Eigene Werke hat Kefer über die Jahre ebenfalls veröffentlicht. Diese noch ziemlich experimentellen, hochdeutsch und in einem Fall englisch intonierten Platten vertrieb sie unter dem Pseudonym SiE, das sie gleich auch ihrem eigenem Label sie-records überstülpte. Mit ihrem 2017 bei Bader Molden Recordings erschienenen vierten Album “Hob i di” fand sie, unter eigenem Namen und im Dialekt vortragend, zu einer kanalisierteren, weitläufig folkbasierten Musiksprache und damit auch ihre Wegrichtung. “Hoid” (Bader Molden Recordings), dieser Tage erschienen, heißt jetzt ihr neues Album.

Innenansichten

Sibylle Kefer singt nicht in Wiener, sondern oberösterreichischer Mundart. Sie ist in Bad Goisern aufgewachsen, wo so unterschiedliche Persönlichkeiten wie Jörg Haider, Hubert von Goisern oder Wilfried Scheutz herkamen/-kommen. Der Titel “Hoid” entspricht dem leicht resignativen deutschen Modalpartikel “halt” (“ist halt so”), doch Kefer legt ihn deutlich großzügiger aus: “Ein Dialektbegriff, der vieles beschreibt, einen Zustand des Einschätzens des Gegenwärtigen, ebenso ein Erkennen, vielleicht Akzeptieren, Hinnehmen, Gewähren, auch ein Begriff, der Raum schafft für eine aktualisierte Definition der Ausgangslage.”

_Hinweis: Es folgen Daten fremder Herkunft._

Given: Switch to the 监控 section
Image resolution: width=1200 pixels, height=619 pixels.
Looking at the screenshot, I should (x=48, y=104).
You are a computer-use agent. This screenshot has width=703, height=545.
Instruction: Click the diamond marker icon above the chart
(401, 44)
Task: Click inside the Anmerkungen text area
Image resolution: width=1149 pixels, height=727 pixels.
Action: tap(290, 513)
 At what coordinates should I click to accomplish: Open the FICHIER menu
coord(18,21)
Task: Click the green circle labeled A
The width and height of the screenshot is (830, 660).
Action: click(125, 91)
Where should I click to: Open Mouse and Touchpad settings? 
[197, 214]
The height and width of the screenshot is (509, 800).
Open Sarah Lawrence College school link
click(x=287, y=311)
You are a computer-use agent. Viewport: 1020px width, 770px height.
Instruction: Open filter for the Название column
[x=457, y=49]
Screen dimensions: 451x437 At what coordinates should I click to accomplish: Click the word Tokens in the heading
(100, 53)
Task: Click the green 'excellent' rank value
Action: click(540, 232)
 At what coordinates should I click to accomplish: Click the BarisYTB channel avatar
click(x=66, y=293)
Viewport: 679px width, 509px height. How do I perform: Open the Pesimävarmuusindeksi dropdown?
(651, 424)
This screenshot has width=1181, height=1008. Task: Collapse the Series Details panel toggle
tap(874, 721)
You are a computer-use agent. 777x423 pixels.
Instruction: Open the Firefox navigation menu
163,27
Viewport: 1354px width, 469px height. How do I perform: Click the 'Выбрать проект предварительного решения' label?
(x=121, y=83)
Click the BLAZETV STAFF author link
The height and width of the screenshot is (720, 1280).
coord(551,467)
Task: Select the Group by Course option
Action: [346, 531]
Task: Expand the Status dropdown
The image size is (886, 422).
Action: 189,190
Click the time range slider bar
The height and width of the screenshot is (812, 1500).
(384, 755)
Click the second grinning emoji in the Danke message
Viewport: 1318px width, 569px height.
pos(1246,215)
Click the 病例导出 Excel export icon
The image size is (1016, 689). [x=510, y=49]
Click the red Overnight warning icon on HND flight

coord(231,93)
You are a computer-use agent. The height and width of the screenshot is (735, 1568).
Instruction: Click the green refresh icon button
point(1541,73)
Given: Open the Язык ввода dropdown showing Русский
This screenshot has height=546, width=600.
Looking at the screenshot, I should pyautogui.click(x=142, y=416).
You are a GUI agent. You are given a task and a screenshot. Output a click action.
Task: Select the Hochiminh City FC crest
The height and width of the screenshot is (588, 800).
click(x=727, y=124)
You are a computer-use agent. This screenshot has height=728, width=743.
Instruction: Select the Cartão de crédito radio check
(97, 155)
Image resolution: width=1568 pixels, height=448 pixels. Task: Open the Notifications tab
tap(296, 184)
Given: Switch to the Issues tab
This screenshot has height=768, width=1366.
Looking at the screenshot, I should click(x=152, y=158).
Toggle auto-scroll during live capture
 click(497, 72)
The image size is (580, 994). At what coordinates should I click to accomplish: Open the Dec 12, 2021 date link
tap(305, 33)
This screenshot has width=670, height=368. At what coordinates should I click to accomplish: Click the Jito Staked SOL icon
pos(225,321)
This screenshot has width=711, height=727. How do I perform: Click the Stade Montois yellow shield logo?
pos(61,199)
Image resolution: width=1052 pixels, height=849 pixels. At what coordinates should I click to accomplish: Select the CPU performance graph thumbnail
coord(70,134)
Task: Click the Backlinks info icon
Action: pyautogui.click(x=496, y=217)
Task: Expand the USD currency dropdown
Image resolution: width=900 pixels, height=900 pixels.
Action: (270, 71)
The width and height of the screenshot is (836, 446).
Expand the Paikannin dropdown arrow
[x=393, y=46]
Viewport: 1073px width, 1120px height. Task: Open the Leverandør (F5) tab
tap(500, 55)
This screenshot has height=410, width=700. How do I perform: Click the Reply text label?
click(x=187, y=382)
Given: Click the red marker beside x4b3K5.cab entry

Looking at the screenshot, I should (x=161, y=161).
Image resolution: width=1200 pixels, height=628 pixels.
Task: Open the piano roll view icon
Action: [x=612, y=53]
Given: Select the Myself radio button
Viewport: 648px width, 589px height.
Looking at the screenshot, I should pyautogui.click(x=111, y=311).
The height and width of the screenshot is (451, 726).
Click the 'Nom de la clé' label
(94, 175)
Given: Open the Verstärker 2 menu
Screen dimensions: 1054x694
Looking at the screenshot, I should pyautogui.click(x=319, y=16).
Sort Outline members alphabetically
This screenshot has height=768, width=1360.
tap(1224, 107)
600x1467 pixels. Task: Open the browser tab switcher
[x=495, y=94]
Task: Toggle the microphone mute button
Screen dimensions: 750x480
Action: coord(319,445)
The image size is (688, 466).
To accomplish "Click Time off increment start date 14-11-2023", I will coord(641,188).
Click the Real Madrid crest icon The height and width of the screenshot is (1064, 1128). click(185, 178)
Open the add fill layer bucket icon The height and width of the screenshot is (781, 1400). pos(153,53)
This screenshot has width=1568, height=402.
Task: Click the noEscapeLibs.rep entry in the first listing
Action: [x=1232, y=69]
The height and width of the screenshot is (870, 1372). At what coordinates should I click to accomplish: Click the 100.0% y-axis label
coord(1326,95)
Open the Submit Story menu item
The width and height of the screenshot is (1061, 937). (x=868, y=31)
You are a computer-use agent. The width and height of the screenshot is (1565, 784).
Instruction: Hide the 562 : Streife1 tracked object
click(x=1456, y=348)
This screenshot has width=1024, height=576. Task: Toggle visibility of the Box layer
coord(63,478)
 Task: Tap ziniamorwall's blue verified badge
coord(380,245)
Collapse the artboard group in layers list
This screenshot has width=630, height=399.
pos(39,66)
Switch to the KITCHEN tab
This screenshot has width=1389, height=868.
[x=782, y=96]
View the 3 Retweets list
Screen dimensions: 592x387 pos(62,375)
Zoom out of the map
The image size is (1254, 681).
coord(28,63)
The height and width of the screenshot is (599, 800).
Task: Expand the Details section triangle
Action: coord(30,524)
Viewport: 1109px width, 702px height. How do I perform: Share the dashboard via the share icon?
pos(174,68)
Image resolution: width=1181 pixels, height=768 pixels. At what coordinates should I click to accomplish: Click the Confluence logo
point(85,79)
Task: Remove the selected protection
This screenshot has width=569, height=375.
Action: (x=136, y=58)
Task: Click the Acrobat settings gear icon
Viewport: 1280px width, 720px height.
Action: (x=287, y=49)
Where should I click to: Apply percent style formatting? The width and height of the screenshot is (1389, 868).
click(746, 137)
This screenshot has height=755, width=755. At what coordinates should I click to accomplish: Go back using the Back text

Das legt eine gewisse Gelassenheit nahe. Jedenfalls ist das Album, obwohl die Arbeit daran mitten in der Pandemie begonnen und in weiterer Folge bekanntlich auch nicht von optimistisch stimmenden Zeitumständen begleitet wurde, nicht das typische “Krisenalbum”, wie wir es die letzten gut zwei Jahre gewohnt waren. Zwar beschwört es – das ist ja auch ein Charakteristikum dieses Typus – Hoffnung, aber weniger als “trotzdem” als aus einer grundsätzlichen Zuversicht heraus. “Weltgeschehen” kommt darin eher wenig vor, Zwischenmenschliches und Innenansichten dafür umso mehr.

Manchmal kann Kefers Ton durchaus harsch sein wie gleich zum Einstieg in die Platte: “Geh schleich di mit innere Werte.” Sie zeigt sich indes auch konstruktiv, indem sie eine partnerschaftliche Verstimmung mit einem guten Essen zu reparieren verspricht, dann wieder anlehnungsbedürftig. Und bisweilen brilliert sie als Wort-Jongleurin: “I bin am Friedhof und schlog di Zeit tot”.

Das Ganze ist vordergründig behutsam als Kammermusik aufgezogen, offenbart aber auch eine gewisse Quirligkeit, ja sogar einen unterschwelligen Witz durch Intensitätsverschiebungen, eine latente Sprunghaftigkeit in Kefers vokalem Vortrag und viele unvermittelte Wendungen: Burleskes Flötenspiel interpunktiert ein perlendes Piano-Motiv, wie als spöttisches Echo erschallen geisterhafte Chöre, eine E-Gitarre baut subtil Spannung auf, dann wieder schiebt sich ein grantig brummender Synthesizer ins Klangbild. “Hoid” ist schon vorab der Ruf eines Opus magnum vorausgeeilt, und ganz falsch ist das nicht … Wovon man sich am 23. März auch live im Wiener Radiokulturhaus überzeugen kann.

Ein Naturereignis

Einen großen Wurf landet auch die junge Steirerin Zelda Weber. “Crude”(Monkey Music) ist ganz streng genommen nicht ihr Debüt, denn bereits als Teenagerin hat sie zwei CDs aufgenommen, die aber nicht auf offiziellen Wegen vertrieben wurden – hier geht es nun in der Produktion von Bob Gutdeutsch und Patrick Pulsinger in die Vollen. Webers Stimme, die durchwegs selbstkreierten Szenarien von Einsamkeit, kommunikativen Missverständnissen und dem Aufbau von Schutzschildern um die verletzte Seele Ausdruck verleiht, ist jedenfalls ein Naturereignis: souverän in allen Höhen und Tiefen, ungemein kraftvoll und dabei auch subtil und ausdrucksstark in leiseren, verletzlicheren Bereichen.

Es tut nicht not, alle schon bemühten Vergleiche mit Amy Winehouse & Co wiederzukäuen – Zelda Weber ist Zelda Weber. Punkt. Und ihre klavierbasierte, leichthändig in Szene gesetzte Mischung aus Soul und leichtem Jazz ist natürlich in keinster Weise “neu”, aber in ihrer Art einzigartig.